Produttori e garantiti
Nuova lotta di classe

La pandemia economica, che rischia di produrre un contagio addirittura superiore a quella sanitaria, ha improvvisamente ricolorato d’attualità categorie rintanate nella mansarda della storia. Tra esse, spicca quella della lotta di classe. Solo che, particolare decisivo, non si tratta della lotta di classe di tradizione marxista. Non esiste oggi alcun proletariato in lotta con alcun dominio borghese.

Anzitutto perché tale dominio non esiste più da tempo, è stato sostituito da quello dei tecnocrati intenti a trasformare l’economia di mercato in capitalismo di Stato, o brutalmente come accade in Cina o surrettiziamente come in molte società europee (ma sarebbe meglio dire continentali, il cosmo anglosassone è da sempre altra cosa). Poi, molto più radicalmente, perché la faglia di rottura che il flagello del Covid ha portato alla (ri)emersione è tutt’altra. Quella tra produttori e garantiti. O, ad essere letterali, tra produttori e “parassiti”. Il termine va depurato da qualunque crudezza moralistica, va inteso nel senso puramente tecnico, il senso in cui lo utilizzavano un padre del liberalismo come Friedrich von Hayek e uno scienziato della politica come il comasco Gianfranco Miglio: coloro che vivono di risorse altrui. Perché è questo, oggi, nell’era delle conseguenze economiche ed esistenziali del coronavirus, il confine tra i sommersi (o coloro che combattono per non diventare tali) e i salvati. Chi è condannato a produrre da sé il proprio sostentamento, e chi lo ha garantito.

C’è un metodo facilissimo, per distinguere questi due gruppi umani, che sono poi le uniche due grandi “classi” lasciate in piedi dalla contemporaneità. I primi in questi giorni lanciano un grido d’allarme permanente dal fronte della produzione. Sono coloro che hanno anticipato con l’ultimo rivolo di liquidità la cassa integrazione ai dipendenti, e vedono che il corrispondente e promesso esborso dello Stato non arriva, mentre certo arrivano puntuali i vari redditi di cittadinanza e sussidi assortiti.

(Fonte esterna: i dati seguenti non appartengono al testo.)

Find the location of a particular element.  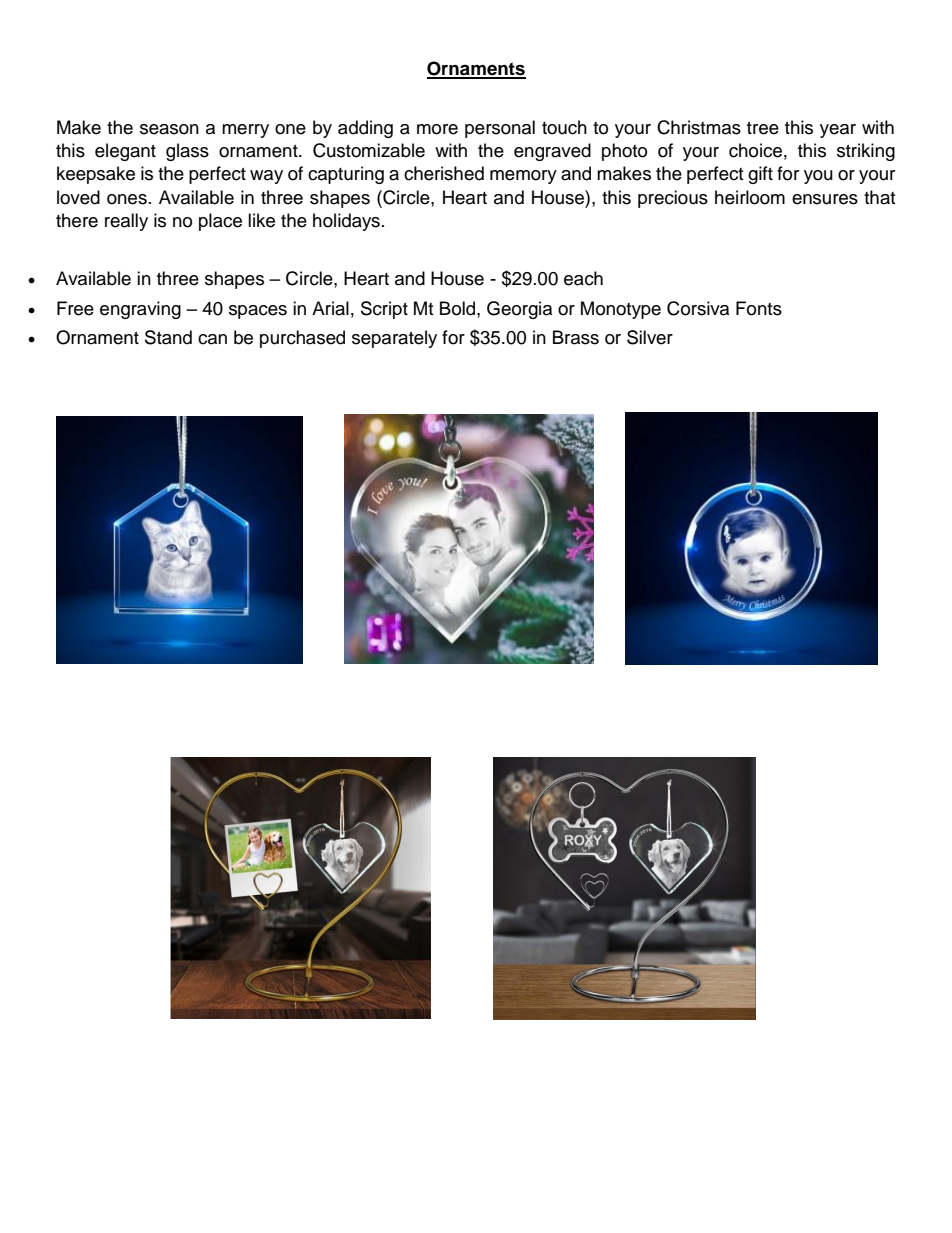

Stand is located at coordinates (168, 337).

Sono coloro che sulla carta hanno diritto ai 600 euro assicurati ai lavoratori autonomi, e oggi non hanno ancora visto quelli di marzo. Sono quei piccoli imprenditori che vedono i colleghi di altri Paesi (Stati Uniti, ma anche Germania e Francia) respirare grazie al sostegno a fondo perduto dei governi, quella che il Nobel per l’Economia Milton Friedman chiamava Helicopter Money, strategia irrituale in un momento irrituale in cui lo Stato compensa la sua imposizione a non fatturare, mentre loro dallo Stato sono stati graziosamente accompagnati sull’uscio della banca, per indebitarsi ancora. Sono tutti coloro che si sono riconosciuti nelle parole del neopresidente di Confindustria Carlo Bonomi: “La politica dello struzzo alla lunga non paga e può fare peggio del Covid. Lo si vedrà quando scopriremo che il Pil è caduto di dieci punti”. Sono quelli che vedono la piena della depressione economica, o sono già in balìa di essa, e non possono non trovare lente e incomplete le iniziative della politica.

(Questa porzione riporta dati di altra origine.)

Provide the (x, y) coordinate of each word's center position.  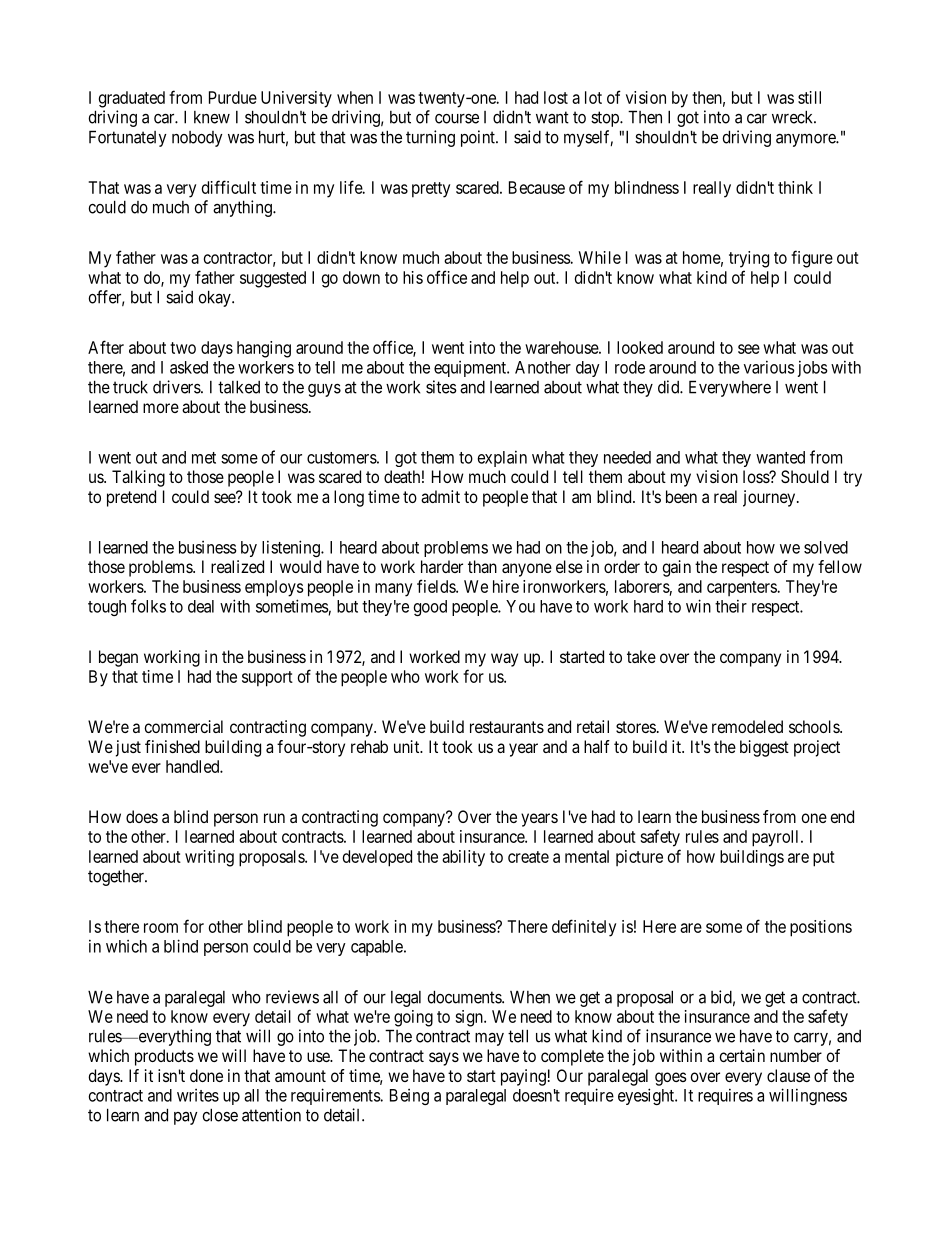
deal (201, 606)
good (430, 608)
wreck (794, 117)
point (479, 138)
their (731, 606)
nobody (197, 139)
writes (198, 1095)
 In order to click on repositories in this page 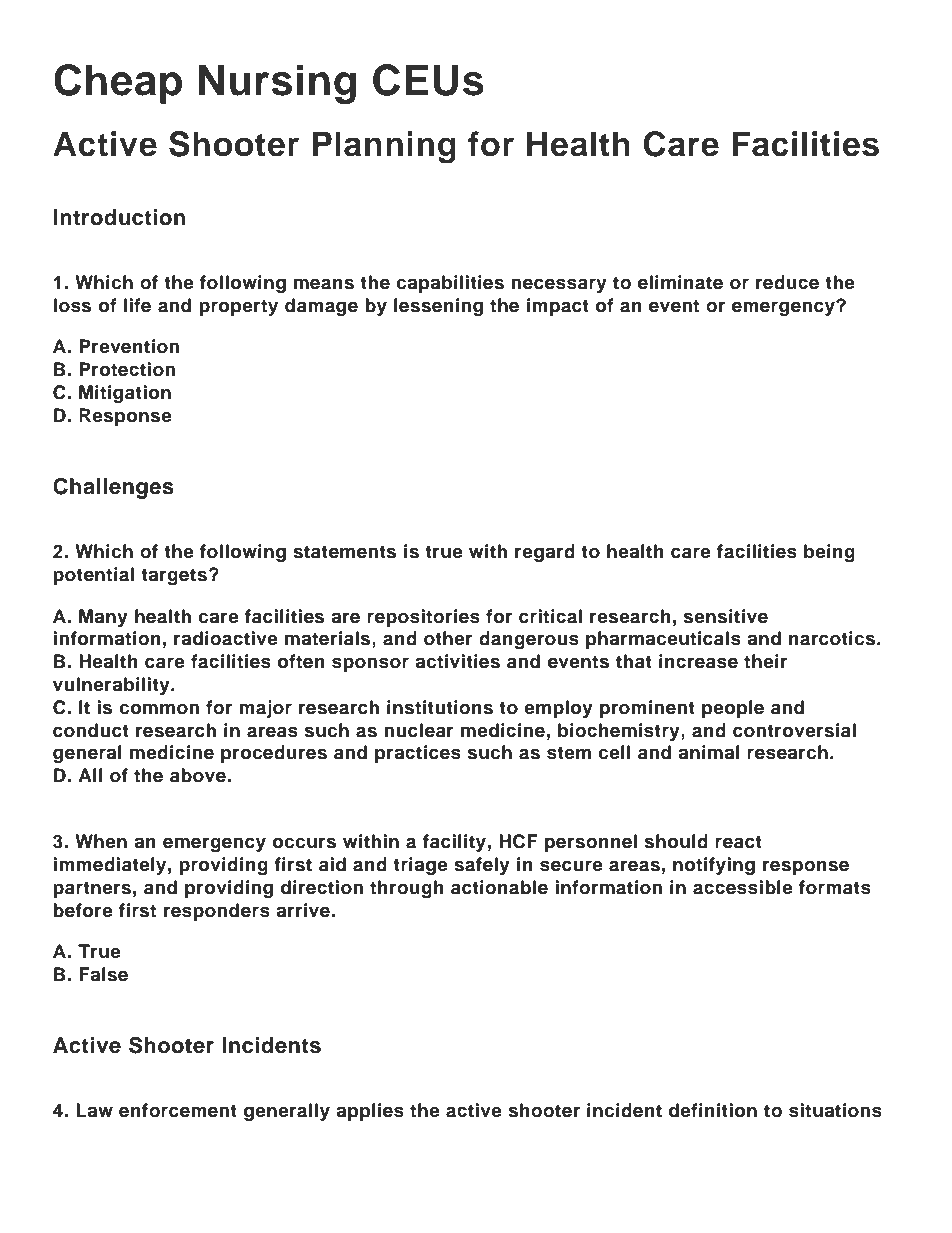, I will do `click(423, 618)`.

Gli altri, i garantiti, all’opposto sono coloro che giudicano eccessive la ripartenza, le riaperture, il ritorno al lavoro e alla circolazione di persone e beni. Vorrebbero ancora più calma da parte dei decisori, e la vorrebbero in nome di quelle ragioni di sicurezza sanitaria che nel pieno dell’epidemia sono state giustamente l’unica bussola dell’agire pubblico e privato, e a cui oggi continuano a concedere un primato esclusivo e sezionato dal contesto economico-sociale. Lo fanno, e la stragrande maggioranza in buona fede, perché possono permetterselo. Perché il pasto non è in discussione, perché il posto di lavoro c’è e il bonifico a fine mese pure. Solo che, e qui siamo sempre a Friedman, non esistono pasti gratis, se non pago io pagherà qualcun altro. L’essenza della nuova lotta di classe al tempo del Covid è tutta qui.